The Saudis are not known for their climate leadership, but the year following the Paris agreement was a particularly brazen one for the petrostate.

Despite massive potential for renewable energy, with solar efficiency in the desert among some of the highest in the world, the country stripped back its target for clean energy from 50% to 10%. This opens the way for oil and gas generation.

Seemingly uncaring that their country is predicted to be hit harder than many others by a warmer climate, Saudi Arabia’s despots are yet to sign the Paris agreement, while dozens of others have actually ratified it. Instead, they argued this year that the goals enshrined by the agreement should be built on factors other than science.

Source: CAT

Source: CAT

Australia

Where to start? Under the leadership of the mercurial Malcolm Turnbull, formerly a climate hawk, Australia has continued 2016 where it ended 2015, an isolated and ridiculed pariah.

It continued to push for the economically unfeasible Carmichael coal mine, slashed funding for renewable energy research by A$1bn, opportunistically blamed renewable energy for causing a major blackout and called for coal power stations to be reopened.

Oh, and it appointed a man who once described the “moral case” for coal to be environment minister.

Source: CAT

Source: CAT

New Zealand

Elsewhere, the problem was less active backtracking and more a listless drifting. Countries with question marks hanging over their policies failed to do anything about them.

In 2016, New Zealand’s romance with creative accounting continued apace, despite increasing scrutiny from civil society and its media.

The country plans to use carbon credits bought from Ukraine and Russia to meet its targets. Unfortunately those credits appear to be bogus.

Under plans developed last year, the government also wants to change its own rules on counting carbon in forests to make them simpler. The problem? They want to time the rule change so they get a huge windfall of carbon credits that have no real-world impact on emissions.

Note - Nepal could not be ranked as it has not indicated a specific emissions reduction target. Source: CAT

Source: CAT

Meanwhile, in Nepal…

In a year when most governments forgot that incrementalism involves more than one step, the Himalayan republic was a beacon.

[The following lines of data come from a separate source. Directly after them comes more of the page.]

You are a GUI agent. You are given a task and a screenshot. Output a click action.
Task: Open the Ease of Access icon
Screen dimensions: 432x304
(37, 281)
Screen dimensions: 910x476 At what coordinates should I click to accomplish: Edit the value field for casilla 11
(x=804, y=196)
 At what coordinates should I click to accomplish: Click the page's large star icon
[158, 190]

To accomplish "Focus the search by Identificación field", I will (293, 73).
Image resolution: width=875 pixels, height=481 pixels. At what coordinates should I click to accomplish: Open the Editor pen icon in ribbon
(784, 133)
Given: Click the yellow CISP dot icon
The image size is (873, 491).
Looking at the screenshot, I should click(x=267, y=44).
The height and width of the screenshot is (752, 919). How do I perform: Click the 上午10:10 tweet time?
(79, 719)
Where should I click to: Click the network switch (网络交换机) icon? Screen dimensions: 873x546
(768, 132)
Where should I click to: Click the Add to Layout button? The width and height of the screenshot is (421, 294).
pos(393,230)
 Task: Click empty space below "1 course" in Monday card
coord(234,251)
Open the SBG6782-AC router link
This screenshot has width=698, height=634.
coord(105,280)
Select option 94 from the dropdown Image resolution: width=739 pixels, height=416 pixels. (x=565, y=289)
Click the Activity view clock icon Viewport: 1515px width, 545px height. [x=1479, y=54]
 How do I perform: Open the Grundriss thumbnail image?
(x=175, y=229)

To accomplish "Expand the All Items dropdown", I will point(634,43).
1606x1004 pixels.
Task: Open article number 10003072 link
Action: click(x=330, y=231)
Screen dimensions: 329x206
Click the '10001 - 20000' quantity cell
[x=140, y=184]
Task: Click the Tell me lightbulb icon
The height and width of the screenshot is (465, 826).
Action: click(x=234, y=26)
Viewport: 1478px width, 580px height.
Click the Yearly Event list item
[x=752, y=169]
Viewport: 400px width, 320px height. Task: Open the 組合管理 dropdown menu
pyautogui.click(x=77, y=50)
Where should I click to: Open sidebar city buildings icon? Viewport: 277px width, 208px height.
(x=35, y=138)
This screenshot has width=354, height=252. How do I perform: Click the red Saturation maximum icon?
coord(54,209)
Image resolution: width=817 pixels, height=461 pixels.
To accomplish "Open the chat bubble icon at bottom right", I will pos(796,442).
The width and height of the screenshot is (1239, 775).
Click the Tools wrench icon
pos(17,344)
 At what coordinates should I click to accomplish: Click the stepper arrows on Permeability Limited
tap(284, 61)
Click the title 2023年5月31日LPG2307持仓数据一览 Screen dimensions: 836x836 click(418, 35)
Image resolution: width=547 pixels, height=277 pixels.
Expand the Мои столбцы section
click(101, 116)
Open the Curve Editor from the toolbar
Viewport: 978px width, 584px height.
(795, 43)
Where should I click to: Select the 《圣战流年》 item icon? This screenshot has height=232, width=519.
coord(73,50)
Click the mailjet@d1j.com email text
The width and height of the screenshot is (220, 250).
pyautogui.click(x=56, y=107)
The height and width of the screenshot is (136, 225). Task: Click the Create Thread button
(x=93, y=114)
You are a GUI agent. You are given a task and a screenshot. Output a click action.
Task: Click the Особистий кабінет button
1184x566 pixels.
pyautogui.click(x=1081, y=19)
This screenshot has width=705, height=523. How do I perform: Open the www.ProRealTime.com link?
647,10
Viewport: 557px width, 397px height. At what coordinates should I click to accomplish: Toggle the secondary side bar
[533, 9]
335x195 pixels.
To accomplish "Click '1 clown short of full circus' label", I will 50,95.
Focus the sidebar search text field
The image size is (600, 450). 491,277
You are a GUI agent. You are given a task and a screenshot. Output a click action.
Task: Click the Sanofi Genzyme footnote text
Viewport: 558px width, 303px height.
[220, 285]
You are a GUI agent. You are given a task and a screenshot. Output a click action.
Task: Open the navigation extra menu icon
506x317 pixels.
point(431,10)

Before Paris, countries submitted their intended nationally determined contributions (INDCs). These laid out the voluntary cuts in carbon each country would make. Now, as Paris enters into international law on Friday, countries have replaced their INDCs with NDCs – meaning it’s game time. Most countries NDCs were carbon copies of their Paris pledge.

But little Nepal, with its per capita GDP of $689, actually improved its ambition in 2016, adding new targets that signal its commitment to low-carbon development. By 2020 it aims to get 20% of its energy from renewable sources; increase its electric vehicle share, cut fossil fuel use in transport by 50% by the middle of the century and reduce deforestation.